[Collected data entries]
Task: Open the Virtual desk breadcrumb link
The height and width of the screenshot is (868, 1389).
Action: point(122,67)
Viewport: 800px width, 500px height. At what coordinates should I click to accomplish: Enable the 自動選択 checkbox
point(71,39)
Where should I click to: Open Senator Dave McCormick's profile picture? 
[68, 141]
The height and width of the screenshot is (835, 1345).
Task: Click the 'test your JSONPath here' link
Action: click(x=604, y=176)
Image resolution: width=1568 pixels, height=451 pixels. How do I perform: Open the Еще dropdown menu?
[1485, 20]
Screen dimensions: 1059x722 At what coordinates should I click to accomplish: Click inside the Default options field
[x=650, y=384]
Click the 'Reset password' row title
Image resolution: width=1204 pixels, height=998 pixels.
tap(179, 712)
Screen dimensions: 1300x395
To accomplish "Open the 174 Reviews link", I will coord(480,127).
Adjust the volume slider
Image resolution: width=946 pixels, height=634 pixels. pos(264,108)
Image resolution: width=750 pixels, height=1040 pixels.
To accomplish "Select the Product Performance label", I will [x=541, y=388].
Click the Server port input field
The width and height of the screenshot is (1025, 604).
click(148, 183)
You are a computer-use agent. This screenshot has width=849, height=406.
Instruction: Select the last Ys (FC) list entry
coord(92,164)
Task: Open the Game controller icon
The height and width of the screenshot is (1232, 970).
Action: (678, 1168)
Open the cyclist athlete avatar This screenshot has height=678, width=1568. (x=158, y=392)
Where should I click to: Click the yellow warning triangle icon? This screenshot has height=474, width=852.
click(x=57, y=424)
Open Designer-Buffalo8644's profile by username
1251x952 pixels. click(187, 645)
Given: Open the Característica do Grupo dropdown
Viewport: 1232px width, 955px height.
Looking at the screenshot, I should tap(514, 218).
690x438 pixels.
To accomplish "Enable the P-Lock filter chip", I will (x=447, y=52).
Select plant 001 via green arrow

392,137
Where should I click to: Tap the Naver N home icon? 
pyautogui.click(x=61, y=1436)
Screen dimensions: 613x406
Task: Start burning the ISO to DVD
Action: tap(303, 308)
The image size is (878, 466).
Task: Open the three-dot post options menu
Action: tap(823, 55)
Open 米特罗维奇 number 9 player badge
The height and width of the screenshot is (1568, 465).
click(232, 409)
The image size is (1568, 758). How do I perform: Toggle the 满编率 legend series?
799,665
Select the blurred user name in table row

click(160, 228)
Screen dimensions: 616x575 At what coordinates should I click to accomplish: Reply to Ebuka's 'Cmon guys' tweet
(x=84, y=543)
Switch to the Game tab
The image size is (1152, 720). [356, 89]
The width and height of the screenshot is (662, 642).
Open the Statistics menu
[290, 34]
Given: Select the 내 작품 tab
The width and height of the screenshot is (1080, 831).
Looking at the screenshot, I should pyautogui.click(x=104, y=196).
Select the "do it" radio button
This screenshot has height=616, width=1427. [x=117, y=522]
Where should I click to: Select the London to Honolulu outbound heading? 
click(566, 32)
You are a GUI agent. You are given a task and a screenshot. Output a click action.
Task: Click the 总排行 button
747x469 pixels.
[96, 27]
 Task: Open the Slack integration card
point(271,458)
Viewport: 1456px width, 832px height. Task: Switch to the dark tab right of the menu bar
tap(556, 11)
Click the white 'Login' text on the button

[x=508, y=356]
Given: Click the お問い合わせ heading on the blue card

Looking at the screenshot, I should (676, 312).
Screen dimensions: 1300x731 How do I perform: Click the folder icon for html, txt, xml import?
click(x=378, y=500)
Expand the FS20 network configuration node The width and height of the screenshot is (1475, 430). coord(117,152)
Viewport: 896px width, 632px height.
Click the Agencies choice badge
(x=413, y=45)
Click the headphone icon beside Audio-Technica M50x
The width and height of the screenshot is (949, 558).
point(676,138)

• [Problem]
Each of the records above is to be copied exactly.

• [Finished task]
Task: Open the Virtual desk breadcrumb link
The height and width of the screenshot is (868, 1389).
Action: point(122,67)
Viewport: 800px width, 500px height. At what coordinates should I click to accomplish: Enable the 自動選択 checkbox
point(71,39)
Where should I click to: Open Senator Dave McCormick's profile picture? 
[68, 141]
The height and width of the screenshot is (835, 1345).
Task: Click the 'test your JSONPath here' link
Action: click(x=604, y=176)
Image resolution: width=1568 pixels, height=451 pixels. How do I perform: Open the Еще dropdown menu?
[1485, 20]
Screen dimensions: 1059x722 At what coordinates should I click to accomplish: Click inside the Default options field
[x=650, y=384]
Click the 'Reset password' row title
Image resolution: width=1204 pixels, height=998 pixels.
tap(179, 712)
Screen dimensions: 1300x395
To accomplish "Open the 174 Reviews link", I will coord(480,127).
Adjust the volume slider
Image resolution: width=946 pixels, height=634 pixels. pos(264,108)
Image resolution: width=750 pixels, height=1040 pixels.
To accomplish "Select the Product Performance label", I will [x=541, y=388].
Click the Server port input field
The width and height of the screenshot is (1025, 604).
click(148, 183)
You are a computer-use agent. This screenshot has width=849, height=406.
Instruction: Select the last Ys (FC) list entry
coord(92,164)
Task: Open the Game controller icon
The height and width of the screenshot is (1232, 970).
Action: (678, 1168)
Open the cyclist athlete avatar This screenshot has height=678, width=1568. (x=158, y=392)
Where should I click to: Click the yellow warning triangle icon? This screenshot has height=474, width=852.
click(x=57, y=424)
Open Designer-Buffalo8644's profile by username
1251x952 pixels. click(187, 645)
Given: Open the Característica do Grupo dropdown
Viewport: 1232px width, 955px height.
Looking at the screenshot, I should tap(514, 218).
690x438 pixels.
To accomplish "Enable the P-Lock filter chip", I will (x=447, y=52).
Select plant 001 via green arrow

392,137
Where should I click to: Tap the Naver N home icon? 
pyautogui.click(x=61, y=1436)
Screen dimensions: 613x406
Task: Start burning the ISO to DVD
Action: tap(303, 308)
The image size is (878, 466).
Task: Open the three-dot post options menu
Action: tap(823, 55)
Open 米特罗维奇 number 9 player badge
The height and width of the screenshot is (1568, 465).
click(232, 409)
The image size is (1568, 758). How do I perform: Toggle the 满编率 legend series?
799,665
Select the blurred user name in table row

click(160, 228)
Screen dimensions: 616x575 At what coordinates should I click to accomplish: Reply to Ebuka's 'Cmon guys' tweet
(x=84, y=543)
Switch to the Game tab
The image size is (1152, 720). [356, 89]
The width and height of the screenshot is (662, 642).
Open the Statistics menu
[290, 34]
Given: Select the 내 작품 tab
The width and height of the screenshot is (1080, 831).
Looking at the screenshot, I should pyautogui.click(x=104, y=196).
Select the "do it" radio button
This screenshot has height=616, width=1427. [x=117, y=522]
Where should I click to: Select the London to Honolulu outbound heading? 
click(566, 32)
You are a GUI agent. You are given a task and a screenshot. Output a click action.
Task: Click the 总排行 button
747x469 pixels.
[96, 27]
 Task: Open the Slack integration card
point(271,458)
Viewport: 1456px width, 832px height. Task: Switch to the dark tab right of the menu bar
tap(556, 11)
Click the white 'Login' text on the button

[x=508, y=356]
Given: Click the お問い合わせ heading on the blue card

Looking at the screenshot, I should (676, 312).
Screen dimensions: 1300x731 How do I perform: Click the folder icon for html, txt, xml import?
click(x=378, y=500)
Expand the FS20 network configuration node The width and height of the screenshot is (1475, 430). coord(117,152)
Viewport: 896px width, 632px height.
Click the Agencies choice badge
(x=413, y=45)
Click the headphone icon beside Audio-Technica M50x
The width and height of the screenshot is (949, 558).
point(676,138)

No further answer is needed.